• _WORK REQUIRED_: Quote exactly and only this range of lines in the data below: the line that holds "Lecce (387, 1117)" to the line that holds "[Search] (116, 41)", both included.

[Stored data entries]
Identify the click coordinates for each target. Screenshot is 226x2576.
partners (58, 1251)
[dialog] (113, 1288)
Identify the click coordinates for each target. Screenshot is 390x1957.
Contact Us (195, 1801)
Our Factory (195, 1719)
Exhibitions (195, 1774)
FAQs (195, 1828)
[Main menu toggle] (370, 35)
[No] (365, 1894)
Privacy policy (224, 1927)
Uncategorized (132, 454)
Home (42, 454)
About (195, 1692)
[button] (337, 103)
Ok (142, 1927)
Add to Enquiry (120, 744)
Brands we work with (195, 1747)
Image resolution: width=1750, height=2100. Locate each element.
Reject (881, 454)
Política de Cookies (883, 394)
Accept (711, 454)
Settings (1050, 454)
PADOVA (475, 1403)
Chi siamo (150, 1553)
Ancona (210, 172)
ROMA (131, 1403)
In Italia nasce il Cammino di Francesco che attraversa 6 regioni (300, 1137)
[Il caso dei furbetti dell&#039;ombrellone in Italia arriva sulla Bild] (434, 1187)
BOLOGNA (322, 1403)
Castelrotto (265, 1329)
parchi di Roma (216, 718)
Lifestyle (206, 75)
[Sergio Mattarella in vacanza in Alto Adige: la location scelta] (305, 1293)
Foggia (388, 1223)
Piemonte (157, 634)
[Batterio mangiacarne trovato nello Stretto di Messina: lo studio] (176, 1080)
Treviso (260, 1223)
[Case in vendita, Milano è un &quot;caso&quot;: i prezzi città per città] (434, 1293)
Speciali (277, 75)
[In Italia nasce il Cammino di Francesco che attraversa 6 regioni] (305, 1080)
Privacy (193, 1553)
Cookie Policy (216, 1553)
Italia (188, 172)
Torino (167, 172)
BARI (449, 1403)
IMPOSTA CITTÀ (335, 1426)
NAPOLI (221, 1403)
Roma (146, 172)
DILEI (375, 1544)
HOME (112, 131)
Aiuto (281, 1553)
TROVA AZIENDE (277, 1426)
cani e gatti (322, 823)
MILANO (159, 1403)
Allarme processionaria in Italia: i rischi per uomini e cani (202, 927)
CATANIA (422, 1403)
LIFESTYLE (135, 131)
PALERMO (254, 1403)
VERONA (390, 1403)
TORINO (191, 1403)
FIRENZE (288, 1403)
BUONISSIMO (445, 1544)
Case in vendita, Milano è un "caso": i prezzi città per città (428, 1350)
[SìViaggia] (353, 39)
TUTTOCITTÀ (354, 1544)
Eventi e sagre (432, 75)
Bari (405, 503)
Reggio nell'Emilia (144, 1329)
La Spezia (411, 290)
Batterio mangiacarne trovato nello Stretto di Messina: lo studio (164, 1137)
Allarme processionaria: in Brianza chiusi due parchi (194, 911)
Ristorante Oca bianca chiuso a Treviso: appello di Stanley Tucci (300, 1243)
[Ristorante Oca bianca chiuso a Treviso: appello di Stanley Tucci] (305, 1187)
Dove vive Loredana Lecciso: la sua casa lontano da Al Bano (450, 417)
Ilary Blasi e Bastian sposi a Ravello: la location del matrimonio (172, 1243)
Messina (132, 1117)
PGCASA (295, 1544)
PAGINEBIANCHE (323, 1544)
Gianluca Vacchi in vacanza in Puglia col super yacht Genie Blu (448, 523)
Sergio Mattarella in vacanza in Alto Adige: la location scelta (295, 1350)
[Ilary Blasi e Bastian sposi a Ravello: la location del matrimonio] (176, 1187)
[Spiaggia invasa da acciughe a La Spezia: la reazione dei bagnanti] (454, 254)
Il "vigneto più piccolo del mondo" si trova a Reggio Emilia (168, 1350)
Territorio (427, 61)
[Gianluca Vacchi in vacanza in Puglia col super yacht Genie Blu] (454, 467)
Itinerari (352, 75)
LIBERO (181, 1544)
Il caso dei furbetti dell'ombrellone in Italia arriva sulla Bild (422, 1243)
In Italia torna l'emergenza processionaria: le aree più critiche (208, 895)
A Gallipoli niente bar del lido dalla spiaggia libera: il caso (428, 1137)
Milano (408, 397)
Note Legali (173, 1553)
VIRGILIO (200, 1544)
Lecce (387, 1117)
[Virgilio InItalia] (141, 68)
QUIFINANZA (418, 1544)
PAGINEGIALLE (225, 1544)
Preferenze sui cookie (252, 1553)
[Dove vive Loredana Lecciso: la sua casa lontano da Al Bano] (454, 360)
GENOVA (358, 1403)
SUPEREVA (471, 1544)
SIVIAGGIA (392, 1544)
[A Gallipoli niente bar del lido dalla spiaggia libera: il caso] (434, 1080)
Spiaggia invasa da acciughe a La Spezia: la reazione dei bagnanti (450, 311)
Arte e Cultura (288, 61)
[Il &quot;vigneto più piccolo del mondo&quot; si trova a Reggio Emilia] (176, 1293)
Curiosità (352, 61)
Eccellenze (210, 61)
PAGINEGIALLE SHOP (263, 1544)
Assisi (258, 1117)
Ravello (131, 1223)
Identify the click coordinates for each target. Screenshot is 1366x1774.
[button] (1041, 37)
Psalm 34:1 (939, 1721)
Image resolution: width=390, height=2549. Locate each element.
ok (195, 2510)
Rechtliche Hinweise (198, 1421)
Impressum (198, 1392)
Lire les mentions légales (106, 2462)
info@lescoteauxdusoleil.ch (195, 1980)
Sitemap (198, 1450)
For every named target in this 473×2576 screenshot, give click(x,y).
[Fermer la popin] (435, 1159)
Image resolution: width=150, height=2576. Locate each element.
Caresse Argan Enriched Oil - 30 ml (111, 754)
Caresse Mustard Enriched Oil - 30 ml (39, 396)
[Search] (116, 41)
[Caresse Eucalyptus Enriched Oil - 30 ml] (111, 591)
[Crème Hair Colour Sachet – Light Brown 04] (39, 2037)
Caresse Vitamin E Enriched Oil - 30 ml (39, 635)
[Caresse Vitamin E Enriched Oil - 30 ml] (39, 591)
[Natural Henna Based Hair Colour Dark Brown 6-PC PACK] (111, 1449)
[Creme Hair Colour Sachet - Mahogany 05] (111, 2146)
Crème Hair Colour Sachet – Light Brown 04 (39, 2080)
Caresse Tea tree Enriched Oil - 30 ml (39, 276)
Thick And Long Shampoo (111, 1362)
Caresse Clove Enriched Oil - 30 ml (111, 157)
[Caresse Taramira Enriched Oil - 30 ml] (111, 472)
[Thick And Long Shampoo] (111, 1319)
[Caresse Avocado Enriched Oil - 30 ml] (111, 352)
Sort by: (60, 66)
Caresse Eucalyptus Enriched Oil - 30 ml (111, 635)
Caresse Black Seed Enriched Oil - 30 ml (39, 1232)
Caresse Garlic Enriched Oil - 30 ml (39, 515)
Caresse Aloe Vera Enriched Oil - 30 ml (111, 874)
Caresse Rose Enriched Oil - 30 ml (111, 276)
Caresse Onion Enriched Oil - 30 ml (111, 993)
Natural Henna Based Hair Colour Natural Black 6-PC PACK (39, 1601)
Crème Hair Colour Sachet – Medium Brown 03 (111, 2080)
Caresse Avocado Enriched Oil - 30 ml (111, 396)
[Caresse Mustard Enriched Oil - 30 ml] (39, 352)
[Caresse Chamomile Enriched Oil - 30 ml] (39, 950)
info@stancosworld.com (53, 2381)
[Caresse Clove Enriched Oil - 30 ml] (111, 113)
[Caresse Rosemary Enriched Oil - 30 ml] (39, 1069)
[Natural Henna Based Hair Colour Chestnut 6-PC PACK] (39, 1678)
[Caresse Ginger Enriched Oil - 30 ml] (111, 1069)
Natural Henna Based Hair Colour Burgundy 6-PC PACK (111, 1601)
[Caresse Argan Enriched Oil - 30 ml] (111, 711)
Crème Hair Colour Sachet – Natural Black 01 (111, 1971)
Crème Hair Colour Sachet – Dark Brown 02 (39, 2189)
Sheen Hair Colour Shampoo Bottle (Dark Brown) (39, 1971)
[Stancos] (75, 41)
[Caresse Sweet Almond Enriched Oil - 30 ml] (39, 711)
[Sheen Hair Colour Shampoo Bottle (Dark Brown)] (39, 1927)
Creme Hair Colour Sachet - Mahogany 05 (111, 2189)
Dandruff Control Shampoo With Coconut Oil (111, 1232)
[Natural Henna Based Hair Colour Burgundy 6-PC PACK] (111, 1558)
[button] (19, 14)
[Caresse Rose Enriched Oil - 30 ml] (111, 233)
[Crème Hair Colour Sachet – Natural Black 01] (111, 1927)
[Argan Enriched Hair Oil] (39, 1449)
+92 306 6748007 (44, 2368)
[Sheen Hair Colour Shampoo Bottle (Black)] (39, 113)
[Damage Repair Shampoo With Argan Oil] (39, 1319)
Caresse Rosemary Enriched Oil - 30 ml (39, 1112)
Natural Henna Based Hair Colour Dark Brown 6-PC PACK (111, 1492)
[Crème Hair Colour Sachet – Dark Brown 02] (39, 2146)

• _TASK ANSWER_:
Lecce (387, 1117)
[Virgilio InItalia] (141, 68)
QUIFINANZA (418, 1544)
PAGINEGIALLE (225, 1544)
Preferenze sui cookie (252, 1553)
[Dove vive Loredana Lecciso: la sua casa lontano da Al Bano] (454, 360)
GENOVA (358, 1403)
SUPEREVA (471, 1544)
SIVIAGGIA (392, 1544)
[A Gallipoli niente bar del lido dalla spiaggia libera: il caso] (434, 1080)
Spiaggia invasa da acciughe a La Spezia: la reazione dei bagnanti (450, 311)
Arte e Cultura (288, 61)
[Il &quot;vigneto più piccolo del mondo&quot; si trova a Reggio Emilia] (176, 1293)
Curiosità (352, 61)
Eccellenze (210, 61)
PAGINEGIALLE SHOP (263, 1544)
Assisi (258, 1117)
Ravello (131, 1223)
Identify the click coordinates for each target. Screenshot is 1366x1774.
[button] (1041, 37)
Psalm 34:1 (939, 1721)
Image resolution: width=390, height=2549. Locate each element.
ok (195, 2510)
Rechtliche Hinweise (198, 1421)
Impressum (198, 1392)
Lire les mentions légales (106, 2462)
info@lescoteauxdusoleil.ch (195, 1980)
Sitemap (198, 1450)
For every named target in this 473×2576 screenshot, give click(x,y).
[Fermer la popin] (435, 1159)
Image resolution: width=150, height=2576. Locate each element.
Caresse Argan Enriched Oil - 30 ml (111, 754)
Caresse Mustard Enriched Oil - 30 ml (39, 396)
[Search] (116, 41)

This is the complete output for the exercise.